● **Extrait du document**
==================================================

Les autres changements qui seraient apportés par ce projet de loi concernent le projet de loi C-42, qui avait été présenté par le gouvernement conservateur lors de la précédente législature. Il visait à accorder des autorisations automatiques de transport, à quelque fin que ce soit, des armes à feu à autorisation restreinte. Toutefois, des membres des milieux de l’application de la loi avaient estimé cette mesure problématique en raison de tous les cas où il leur serait difficile d’établir, lors de contrôles routiers, — et c'est là un point important — la présence d’une arme à feu dans le véhicule ou si les intentions d'une personne sont contraires à la loi.
Il s’agit donc de trouver l’équilibre pour les activités légitimes et routinières. C’est ce que permet le projet de loi. Ainsi, une autorisation automatique serait accordée pour le transport d’une arme à feu depuis l’endroit où elle a été achetée jusqu’à l’endroit où elle serait entreposée. L’autorisation s’appliquerait également pour le transport depuis le lieu d’entreposage jusqu’au champ de tir. D’autres questions se posent toutefois sur les conséquences de ces formalités administratives.

==================================================

● **Matériel fourni**

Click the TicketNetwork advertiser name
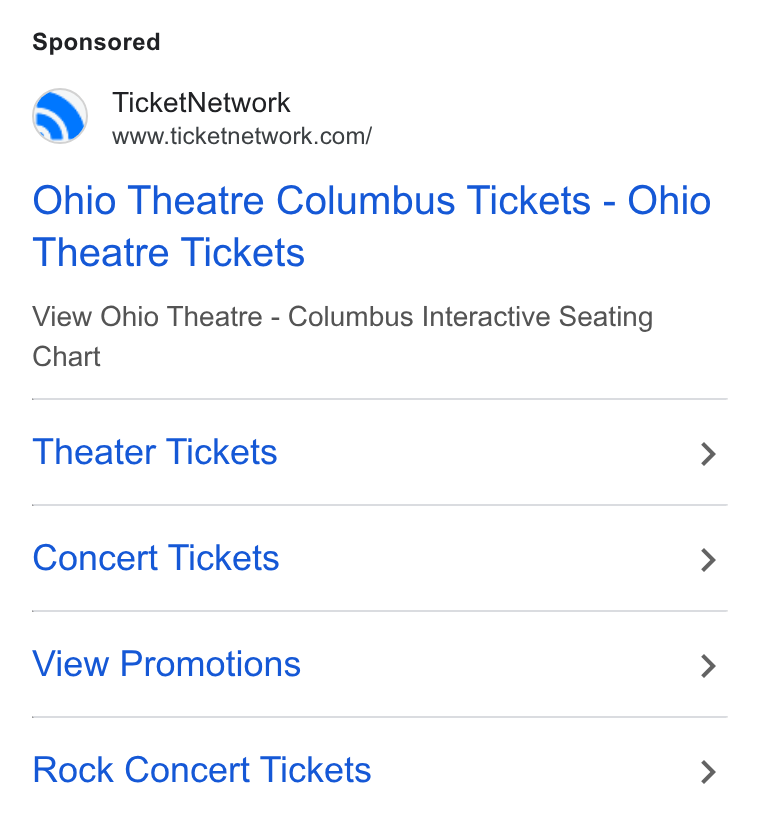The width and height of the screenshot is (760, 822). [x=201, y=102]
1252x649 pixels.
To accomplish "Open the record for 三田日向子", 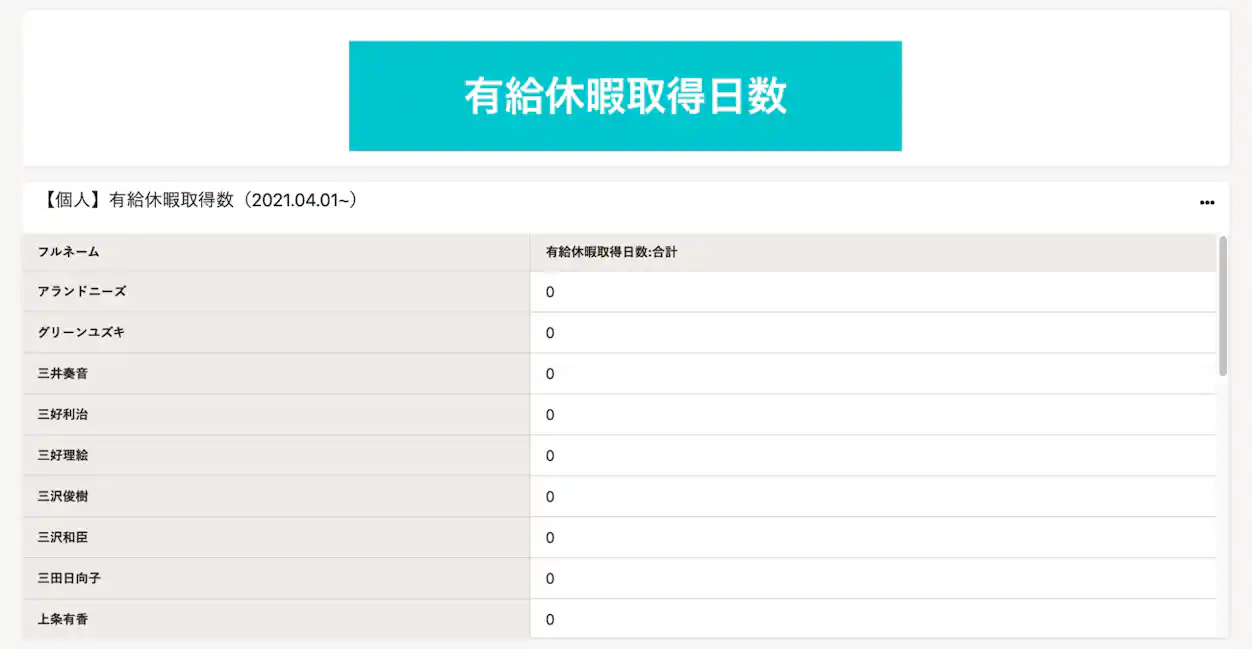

==================================================

● **Objectif**
Recopiez fidèlement le passage de l'extrait sur le transport des armes à feu, en commençant à « Les autres changements » et en terminant à « contraires à la loi. ».

● **Résultat attendu**
Les autres changements qui seraient apportés par ce projet de loi concernent le projet de loi C-42, qui avait été présenté par le gouvernement conservateur lors de la précédente législature. Il visait à accorder des autorisations automatiques de transport, à quelque fin que ce soit, des armes à feu à autorisation restreinte. Toutefois, des membres des milieux de l’application de la loi avaient estimé cette mesure problématique en raison de tous les cas où il leur serait difficile d’établir, lors de contrôles routiers, — et c'est là un point important — la présence d’une arme à feu dans le véhicule ou si les intentions d'une personne sont contraires à la loi.